*** TEXTO ***

Fronteras digitales: comunidades, cuidados y resiliencia

La Imilla Hacker

La Imilla Hacker forma parte de un grupo de mediactivistas bolivianas.
Atraída por el punto de convergencia entre política, tecnología y
género, produce el podcast "El Desarmador", un espacio para analizar
nuestro relacionamiento con la tecnología a partir de nuestras voces
latinoamericanas. Read more

“A estas alturas no se discute si una mujer necesita un cuarto propio.
Sin embargo, al conectarnos discutimos hasta la náusea sobre cómo
deberíamos pintarlo” - anónima, en el IRC, bromeando sobre el
Bikeshedding

 
 
¿Cuáles son nuestras comunidades en la red?

 

Hacemos tecnopolítica a diario escribiendo código, hackeando otros
códigos o comunicándonos sobre qué deberían nuestros códigos hacer.
Códigos que corren en la máquina, pero también en nuestra mente
colectiva. Con suerte, compartimos un espacio regularmente con personas
afines, en colectivos hacker, y cada tanto nos reunimos alrededor de
conferencias, congresos, cripto-fiestas o encuentros similares. No todas
estas comunidades están bien delimitadas, y en algunas reina una falsa
sensación de horizontalidad.

 

Dos sucesos en estas comunidades me mueven a reflexionar sobre cómo las
construimos, y cómo respondemos ante el trauma de una agresión. Sobre
todo por mi incapacidad para ver reflejada una mirada comunitaria que
relacione estos sucesos mas allá de la anécdota.

 

Por una parte, está la noticia de que Linus Torvalds, el “jefe” del
kernel de Linux, se tomaba unas vacaciones para aprender empatía. Nos
agarró por sorpresa, y sonreímos al ser humano que quiere arreglar su
comunicación tóxica. Torvalds siempre fue nuestro genio maleducado, y
bien que le aplaudíamos cuando insultaba a los grandes monopolios.

 

De la agresión verbal a la física: en 2016, uno de los miembros del
equipo de desarrollo de Tor -y un popular portavoz que mencionaba a Emma
Goldman en sus charlas, Jake Appelbaum- fue acusado de acoso y violación
hacia varias compañeras del proyecto [ASSAULT].

*** DATOS PROPORCIONADOS ***

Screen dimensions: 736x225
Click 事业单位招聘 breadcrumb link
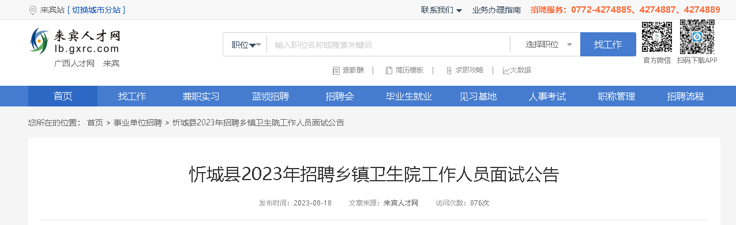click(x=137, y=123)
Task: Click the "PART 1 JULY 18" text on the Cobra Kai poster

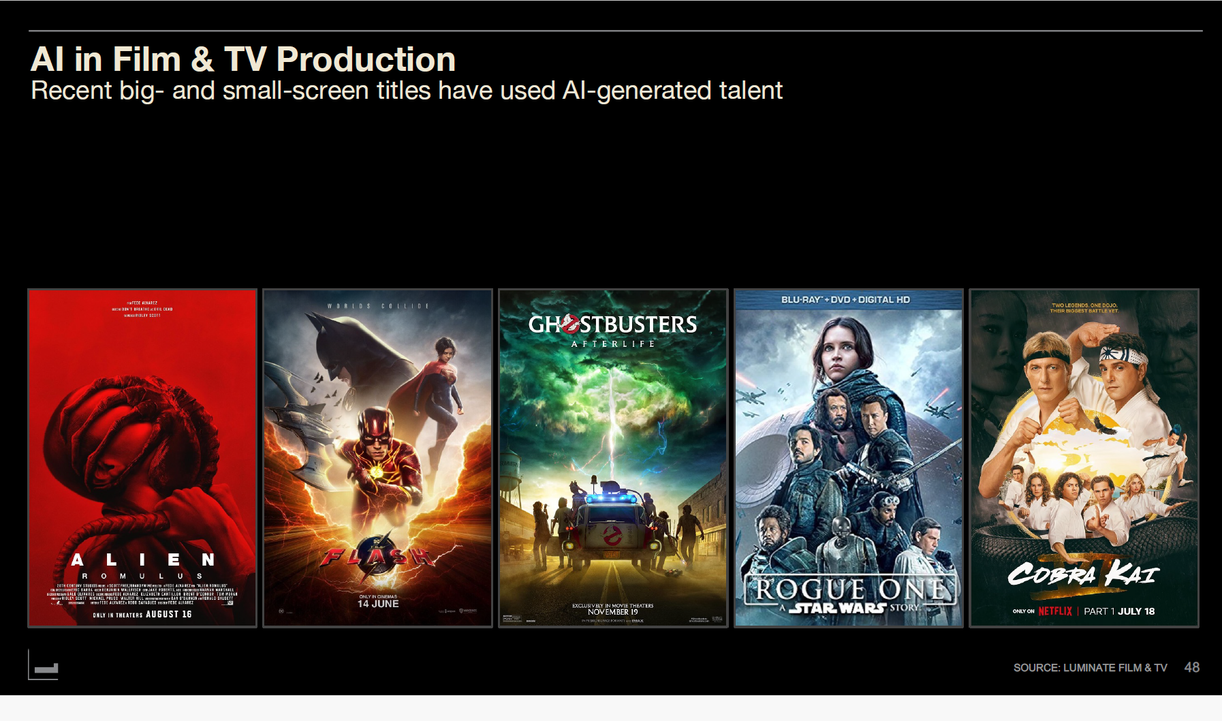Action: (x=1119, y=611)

***
*** DATOS PROPORCIONADOS ***

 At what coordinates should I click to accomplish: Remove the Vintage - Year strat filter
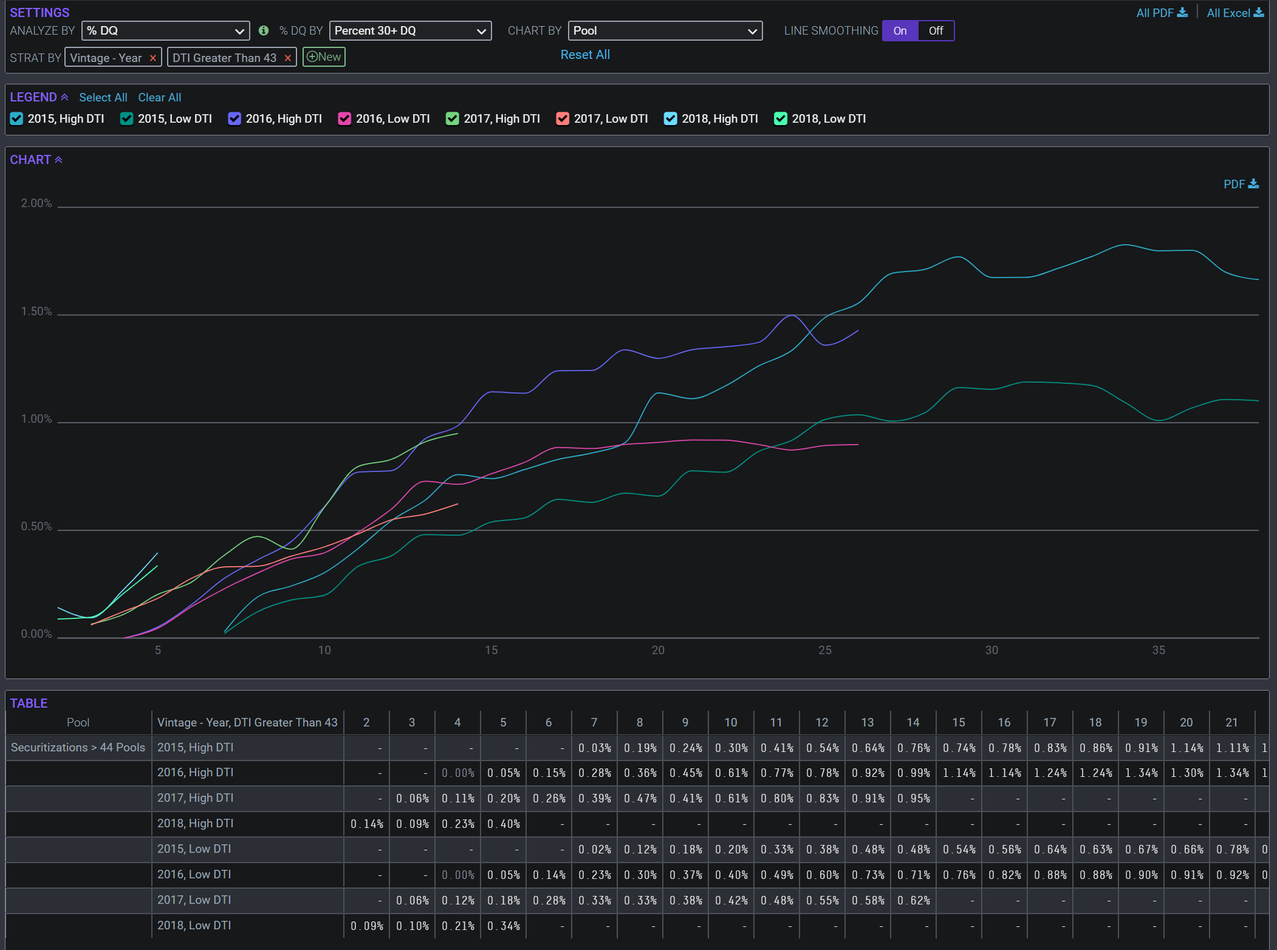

***

• TAREAS:
**A.** Responde estas preguntas sobre el texto de las comunidades digitales:
(i) ¿Cómo se llama el podcast que produce La Imilla Hacker?
(ii) Según la noticia, ¿para qué se tomaba unas vacaciones Linus Torvalds?
(iii) ¿En qué año fue acusado Jake Appelbaum?
**B.** Transcribe el fragmento del texto de las comunidades digitales que empieza con las palabras "Sin embargo, al" y termina con "nuestros códigos hacer.".

• SOLUCIONES:
**A.**
(i) "El Desarmador".
(ii) Para aprender empatía.
(iii) En 2016.

**B.**
Sin embargo, al conectarnos discutimos hasta la náusea sobre cómo
deberíamos pintarlo” - anónima, en el IRC, bromeando sobre el
Bikeshedding

 
 
¿Cuáles son nuestras comunidades en la red?

 

Hacemos tecnopolítica a diario escribiendo código, hackeando otros
códigos o comunicándonos sobre qué deberían nuestros códigos hacer.